BL小説2
□Feuer bestattung
2ページ/46ページ
馬を預けた青年は、連れと話す。
「長に挨拶をしていく。ダニエル、お前は」
「アタシは先に休んでまさァ。もう一歩も歩けませんぜェ」
青年は自分の荷物をダニエルに押し付け、立派な箱馬車に入っていった。
「人使いの荒いやっちゃあなァ」
客人用の箱馬車に案内され、ダニエルは大荷物を苦労して入れる。
馬車の内部は、駱駝の革の屋根により、幾分か涼しい。
中では女達が、歓迎の歌を奏でいた。
ベリオールは詩歌を神に奉じる。歌は彼らの生業であり、人生なのだ。
ダニエルはろくに聴かず、出された茶と、平パンをちぎって食べる。
そうとう腹が減っていたものか、かっこみ、一息ついてようやく、ダニエルは粗末な外套を取り払う。

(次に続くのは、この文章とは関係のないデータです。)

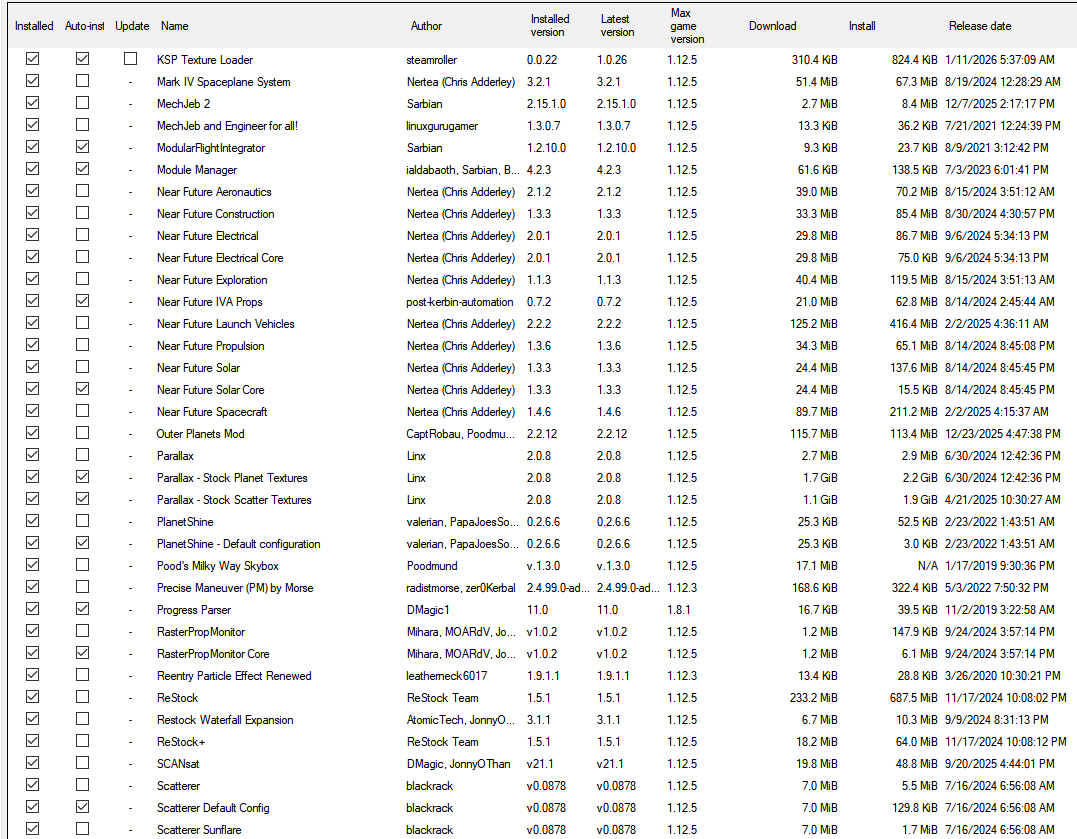Tick the Update checkbox for KSP Texture Loader
The image size is (1077, 839).
pyautogui.click(x=131, y=60)
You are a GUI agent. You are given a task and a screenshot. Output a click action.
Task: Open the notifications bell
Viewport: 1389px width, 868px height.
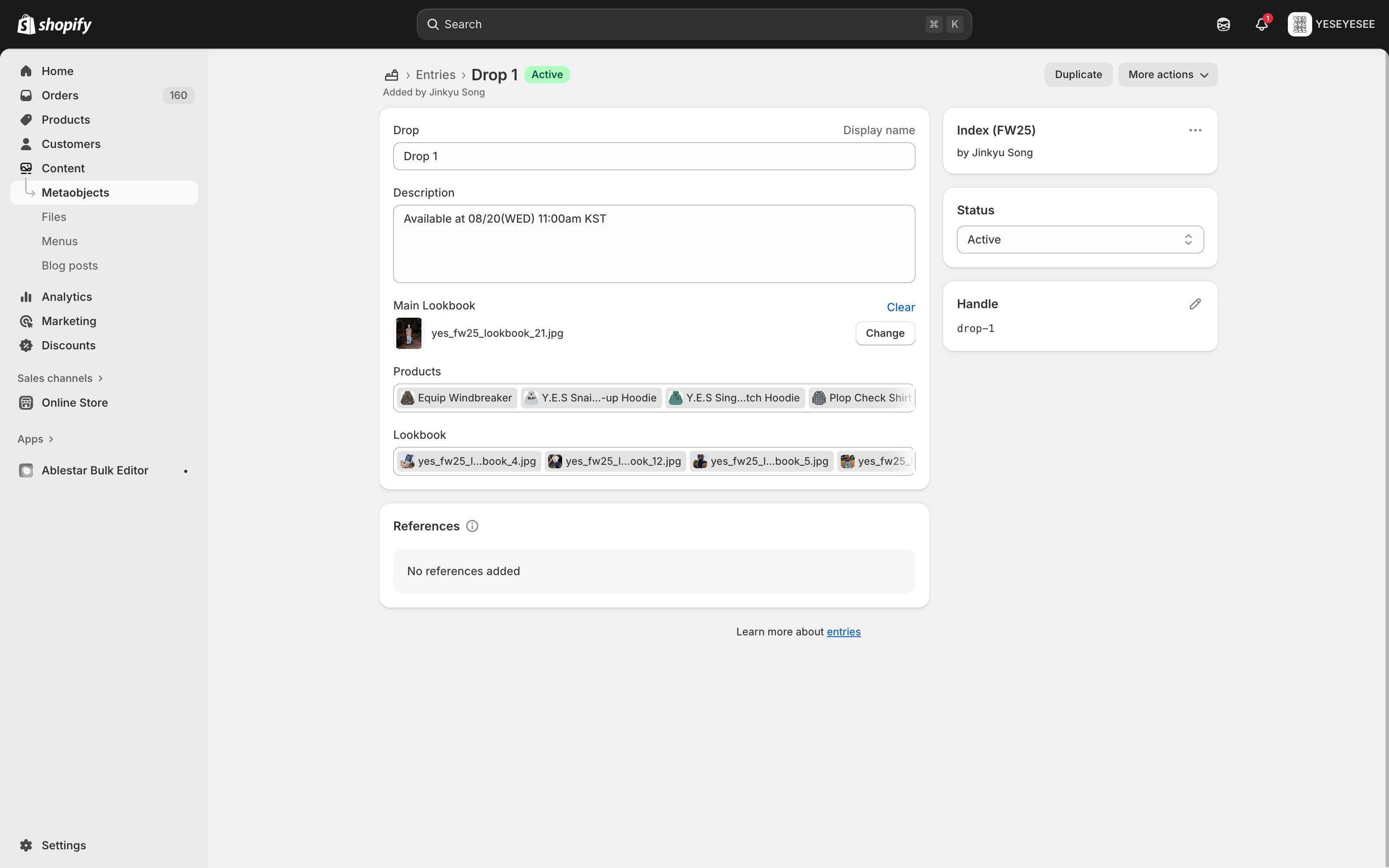[x=1261, y=24]
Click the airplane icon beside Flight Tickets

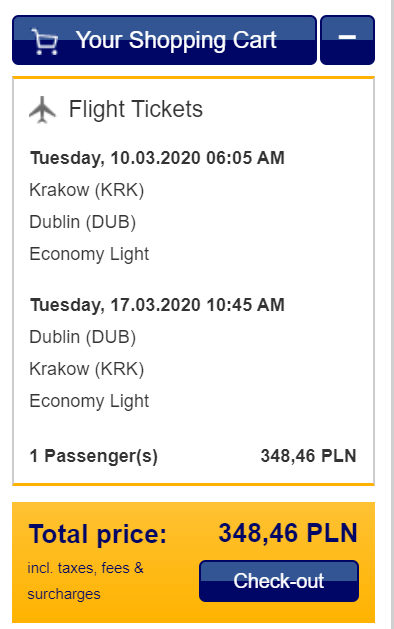tap(42, 109)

延び放題の赤い髪は、灰に汚れ斑になり、白茶けた肌は、かさぶたや傷だらけ。
なんというか、全体的に汚い。
ぼろのような服に、女たちは憐れみの視線を向ける。
そのうちの一人、溌剌そうな壮年の女が、ダニエルに問うた。
「あんた、リウォイン人かい」
「ああそうさァ。こっちの日射しは、アタシにゃきついねェ」
「リウォイン人は信用できん」
「ちょっと、アイゼヤ……」
無礼な女を、同胞が諌める。
しかしダニエルは歯牙にもかけず、むしろ同調した。
「確かに、リウォイン人は嘘吐きが多いからねェ。皮肉と冗談が好きとも言うが」
「私はリウォイン人など、信じられない」
そう言い捨て、アイゼヤという女は出ていった。